Denis Roegel provides an engaging contextual account of the first known key-driven adding machine, a device patented by Jean-Baptiste Schwilgué in 1844. Of particular interest is Roegel's discussion of the use of the machine.
Finally, Bernard Geoghegan outlines how the scientific concept of information has been historicized and re-historicized since Claude Shannon's reports and articles on the topic in the second half of the 1940s. Geoghegan's analysis gives perspective on how the writing of computer histories has helped shape computing institutions and professions.
I am honored to be taking on the responsibility of the editor in chief role in the footsteps of my distinguished colleague David Alan Grier, and his equally accomplished predecessors Tim Bergin, Michael Williams, J.A.N. Lee, and Bernie Galler. My colleagues on the editorial board are also an extremely talented group of scholars and professionals and have critical roles with the journal. In my column for next issue, I plan to announce new board members and editorial assignments that were not finalized when we went to press.

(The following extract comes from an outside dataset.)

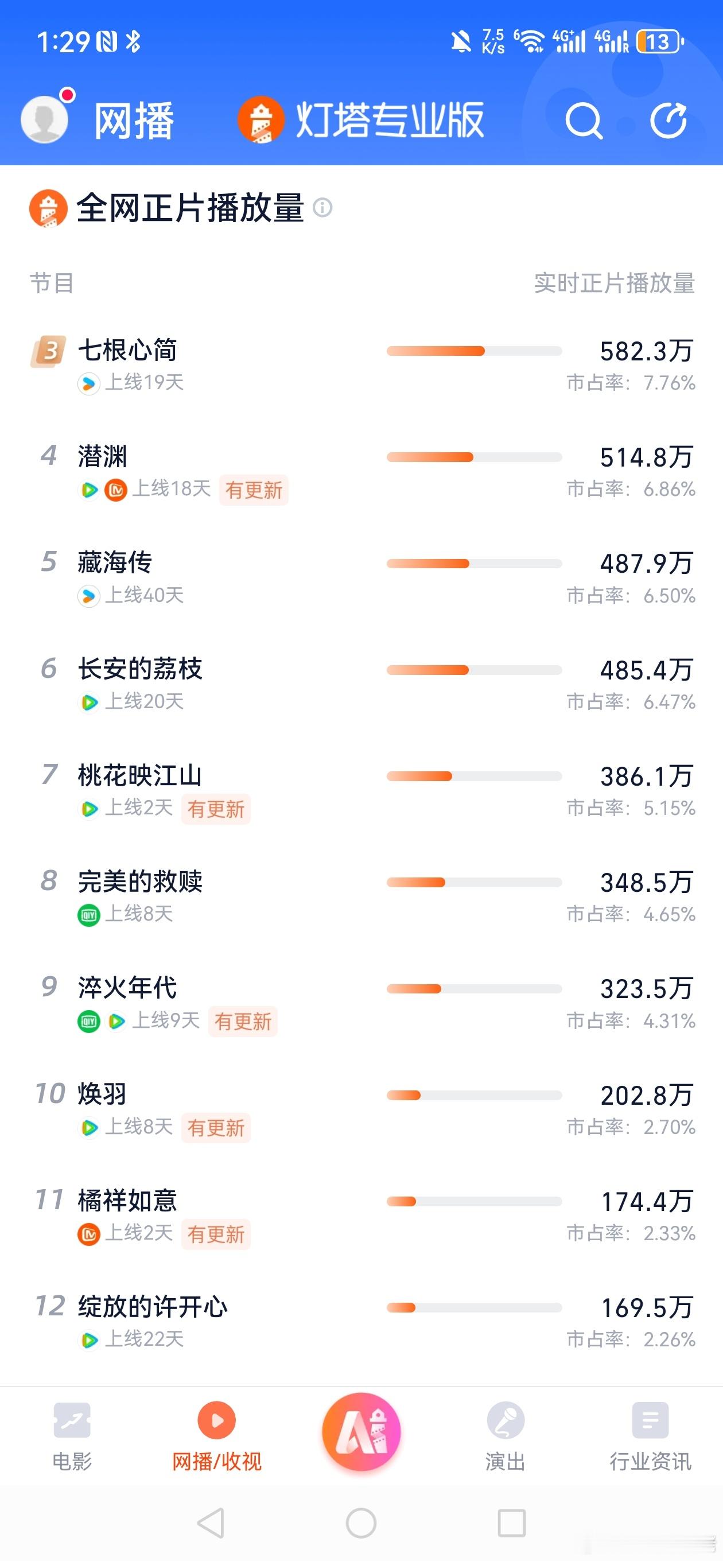Screen dimensions: 723x1561
Task: Tap the 电影 tab icon
Action: 72,1420
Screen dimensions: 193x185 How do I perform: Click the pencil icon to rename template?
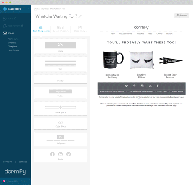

This is a very exciting time in the history of computing and for the Annals, as more and more scholars from a range of disciplines and perspectives become engaged in the field. Likewise, many practitioners who led or participated in important enterprises and activities from the 1960s through the 1980s have important stories to record. I am especially interested in publishing more articles and special issues on the international history of computing, the business history of computing, computing as infrastructure (in government, business, education, science, and leisure), gender and computing, software applications, computer networking, cultural and intellectual history of computing, and political history of computing. We welcome submissions in all areas of the history of computing.